Introduction

In this document I display a map of the Howard County Council districts produced by running the Auto-Redistrict application to create fifteen council districts electing one member per district using ranked choice voting. I also show racial/ethnic population percentages by district and (estimated) party vote share by district.

For those readers unfamiliar with the R statistical software and the additional Tidyverse software I use to manipulate and plot data, I’ve included some additional explanation of various steps. For more information check out the various ways to learn more about the Tidyverse.
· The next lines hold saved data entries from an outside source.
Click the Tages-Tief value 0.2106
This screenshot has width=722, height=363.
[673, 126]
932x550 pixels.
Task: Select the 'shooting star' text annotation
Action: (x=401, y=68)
Setup and data preparation

Libraries

I use the following packages for the following purposes:

  • tidyverse: do general data manipulation.
  • sf: manipulate geospatial data.
  • tigris: get data on roads.
  • tools: compute MD5 checksums.
  • knitr: display data in tabular format.
library(tidyverse)
library(sf)
library(tigris)
library(tools)
library(knitr)

Data sources

I use data from the following sources; see the References section of part 1 for more information:

  • Boundaries for Howard County precincts are from the shapefile produced by part 1 of this analysis. These are the precincts used in the 2018 general election for county council.
  • Assignment of precincts to new districts is from the Auto-Redistrict program.

Reading in and preparing the data

I first read in the shapefile containing Howard County precinct boundaries and related data, as produced by part 1 of this analysis.

redistricting_sf <- st_read("redistricting-input.shp")
## Reading layer `redistricting-input' from data source 
##   `/home/fhecker/src/hocodata/redistricting/redistricting-input.shp' 
##   using driver `ESRI Shapefile'
## Simple feature collection with 118 features and 12 fields
## Geometry type: POLYGON
## Dimension:     XY
## Bounding box:  xmin: 1259411 ymin: 523188.7 xmax: 1398344 ymax: 620119.3
## Projected CRS: NAD83 / Maryland (ftUS)

I then read in the data on new districts produced by the Auto-Redistrict application. I create a new factor variable District based on the original numeric variable Distrct. I leave the Precnct variable as is because it will be used as a common field with the geospatial data table. I retain only the District and Precnct fields, since all the other fields are duplicated in the geospatial data table originally used as input to the Auto-Redistrict application.

new_districts_tb <- read_csv("redistricting-output-15-districts.csv",
                             show_col_types = FALSE) %>%
  mutate(District = as.factor(Distrct)) %>%
  select(District, Precnct)

To help orient readers as to the locations of the district boundaries, I also want any maps generated to also display major roads in Howard County that correspond in whole or in part to district or precinct boundaries. I use the tigris function roads() to return geometry for all Howard County roads.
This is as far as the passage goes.